David Green, special agent in charge of the Office of Inspector General at DHS, said his office will go after “greed-driven criminal schemes” stemming from the after-effects of Harvey.
Green said fraudsters include people seeking aid from federal agencies such as the Federal Emergency Management Agency when they did not sustain damages from the storm, and contractors who scam homeowners by seeking money up front to repair flood-damaged houses and then never doing the work.
“We will not tolerate fraud schemes,” Green said.
Green was one of seven federal and Harris County officials who spoke at a press conference in Houston Tuesday, where they discussed their unified effort to battle the fraud that inevitably occurs after a natural disaster.
Abe Martinez, the acting U.S. Attorney for the Southern District of Texas, said now is the time, as Houston and Southeast Texas recover from the storm, when fraudsters seek opportunities to take advantage of people. The storm hit Texas as a Category 4 hurricane that later dropped 51 inches of rain on Houston, causing massive flooding.

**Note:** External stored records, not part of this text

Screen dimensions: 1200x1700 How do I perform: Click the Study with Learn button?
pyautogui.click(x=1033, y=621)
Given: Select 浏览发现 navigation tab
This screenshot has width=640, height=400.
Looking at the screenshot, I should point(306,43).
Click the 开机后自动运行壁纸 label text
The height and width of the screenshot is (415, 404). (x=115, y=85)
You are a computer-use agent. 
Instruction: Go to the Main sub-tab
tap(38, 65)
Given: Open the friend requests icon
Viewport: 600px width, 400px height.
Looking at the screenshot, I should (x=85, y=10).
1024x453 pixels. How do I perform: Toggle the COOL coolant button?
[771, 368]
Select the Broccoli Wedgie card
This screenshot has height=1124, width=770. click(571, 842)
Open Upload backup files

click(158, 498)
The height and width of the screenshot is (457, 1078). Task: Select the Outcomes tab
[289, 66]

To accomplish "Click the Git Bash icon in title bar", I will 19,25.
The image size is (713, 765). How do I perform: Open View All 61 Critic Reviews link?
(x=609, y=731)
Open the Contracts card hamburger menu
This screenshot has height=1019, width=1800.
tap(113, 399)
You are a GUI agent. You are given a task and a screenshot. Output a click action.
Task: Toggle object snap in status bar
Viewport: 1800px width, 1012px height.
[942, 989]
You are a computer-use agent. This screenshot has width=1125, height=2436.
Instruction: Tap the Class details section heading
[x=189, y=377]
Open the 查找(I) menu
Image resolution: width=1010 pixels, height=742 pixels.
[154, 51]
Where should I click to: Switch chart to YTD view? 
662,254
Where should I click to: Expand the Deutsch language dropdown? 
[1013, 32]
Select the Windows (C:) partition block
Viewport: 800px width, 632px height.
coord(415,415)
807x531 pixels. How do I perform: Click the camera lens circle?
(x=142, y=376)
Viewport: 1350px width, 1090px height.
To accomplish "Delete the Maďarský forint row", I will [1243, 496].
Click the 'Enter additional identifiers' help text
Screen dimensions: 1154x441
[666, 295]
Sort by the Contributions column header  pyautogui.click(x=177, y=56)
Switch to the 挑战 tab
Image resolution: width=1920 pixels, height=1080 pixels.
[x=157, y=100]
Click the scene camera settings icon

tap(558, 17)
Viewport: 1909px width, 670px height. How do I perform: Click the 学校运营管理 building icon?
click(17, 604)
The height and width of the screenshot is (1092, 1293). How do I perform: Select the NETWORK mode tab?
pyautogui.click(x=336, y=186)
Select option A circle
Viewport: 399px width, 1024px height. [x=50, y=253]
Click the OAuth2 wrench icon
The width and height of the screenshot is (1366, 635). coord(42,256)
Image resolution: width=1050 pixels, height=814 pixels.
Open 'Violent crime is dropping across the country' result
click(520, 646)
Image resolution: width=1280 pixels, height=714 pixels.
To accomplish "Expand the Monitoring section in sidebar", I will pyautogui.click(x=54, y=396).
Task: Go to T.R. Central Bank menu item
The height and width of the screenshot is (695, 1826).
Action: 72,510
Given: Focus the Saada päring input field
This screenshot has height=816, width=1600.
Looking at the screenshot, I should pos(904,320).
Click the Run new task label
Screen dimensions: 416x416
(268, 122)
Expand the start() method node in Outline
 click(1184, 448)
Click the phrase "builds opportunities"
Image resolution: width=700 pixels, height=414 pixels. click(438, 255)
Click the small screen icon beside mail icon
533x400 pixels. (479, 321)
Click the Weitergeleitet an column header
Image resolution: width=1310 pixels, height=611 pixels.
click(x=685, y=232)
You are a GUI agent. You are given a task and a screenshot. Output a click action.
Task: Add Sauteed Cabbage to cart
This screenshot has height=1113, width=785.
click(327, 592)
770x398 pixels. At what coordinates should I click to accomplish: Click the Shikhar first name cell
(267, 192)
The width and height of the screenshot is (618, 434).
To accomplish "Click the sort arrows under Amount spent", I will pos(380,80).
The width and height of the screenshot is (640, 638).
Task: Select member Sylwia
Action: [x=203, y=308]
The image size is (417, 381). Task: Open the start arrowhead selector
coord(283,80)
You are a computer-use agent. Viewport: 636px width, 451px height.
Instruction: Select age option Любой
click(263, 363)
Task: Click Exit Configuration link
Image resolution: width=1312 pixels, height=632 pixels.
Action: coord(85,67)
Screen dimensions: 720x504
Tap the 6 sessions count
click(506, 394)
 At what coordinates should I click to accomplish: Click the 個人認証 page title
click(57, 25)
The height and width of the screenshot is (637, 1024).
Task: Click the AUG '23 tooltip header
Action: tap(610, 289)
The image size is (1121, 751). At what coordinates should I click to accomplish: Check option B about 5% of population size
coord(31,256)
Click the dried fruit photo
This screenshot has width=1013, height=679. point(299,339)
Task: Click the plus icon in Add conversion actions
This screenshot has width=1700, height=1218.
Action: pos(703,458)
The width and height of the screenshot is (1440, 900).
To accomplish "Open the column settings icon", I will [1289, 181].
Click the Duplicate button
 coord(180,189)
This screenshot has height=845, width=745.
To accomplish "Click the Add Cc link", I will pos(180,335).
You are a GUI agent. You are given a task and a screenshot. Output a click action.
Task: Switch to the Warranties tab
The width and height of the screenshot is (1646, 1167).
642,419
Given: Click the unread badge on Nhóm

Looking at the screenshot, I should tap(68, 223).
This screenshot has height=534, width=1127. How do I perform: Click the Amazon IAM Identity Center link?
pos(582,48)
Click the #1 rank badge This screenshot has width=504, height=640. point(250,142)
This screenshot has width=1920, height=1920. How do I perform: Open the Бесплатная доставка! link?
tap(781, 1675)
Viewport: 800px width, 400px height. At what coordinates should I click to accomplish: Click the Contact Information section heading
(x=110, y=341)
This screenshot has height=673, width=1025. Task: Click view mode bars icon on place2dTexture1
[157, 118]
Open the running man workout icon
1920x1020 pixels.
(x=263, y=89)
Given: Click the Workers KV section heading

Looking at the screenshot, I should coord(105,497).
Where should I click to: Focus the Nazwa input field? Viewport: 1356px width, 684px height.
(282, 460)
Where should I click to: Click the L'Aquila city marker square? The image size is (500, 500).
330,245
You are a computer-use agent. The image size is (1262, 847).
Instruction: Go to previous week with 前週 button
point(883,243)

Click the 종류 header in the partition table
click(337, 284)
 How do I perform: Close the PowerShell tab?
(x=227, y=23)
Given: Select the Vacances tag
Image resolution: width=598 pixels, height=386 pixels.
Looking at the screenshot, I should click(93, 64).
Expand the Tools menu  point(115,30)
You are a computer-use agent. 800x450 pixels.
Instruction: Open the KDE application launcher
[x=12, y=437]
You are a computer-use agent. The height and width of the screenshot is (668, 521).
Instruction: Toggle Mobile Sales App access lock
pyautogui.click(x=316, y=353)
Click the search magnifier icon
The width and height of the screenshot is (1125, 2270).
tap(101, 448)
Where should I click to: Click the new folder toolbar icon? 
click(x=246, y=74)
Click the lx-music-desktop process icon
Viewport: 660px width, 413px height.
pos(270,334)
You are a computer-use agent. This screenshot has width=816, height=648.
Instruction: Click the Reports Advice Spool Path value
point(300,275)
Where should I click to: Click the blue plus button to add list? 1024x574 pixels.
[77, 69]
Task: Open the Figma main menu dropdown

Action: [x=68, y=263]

He noted that his office prosecuted 105 individuals facing fraud charges stemming from Hurricane Katrina.
In addition to the fraud scams Green mentioned, Martinez said other Harvey-related fraud can include fake charities and people impersonating FEMA investigators.
Harris County District Attorney Kim Ogg said that over the last nine days, her office has charged 100 people with looting.
When asked if undocumented immigrants have reason to be wary about complaining about fraud, Ogg noted that it’s a crime to defraud anyone, regardless of their citizenship status. Martinez said people who are undocumented immigrants should not be fearful about bringing their complaints to a federal agency.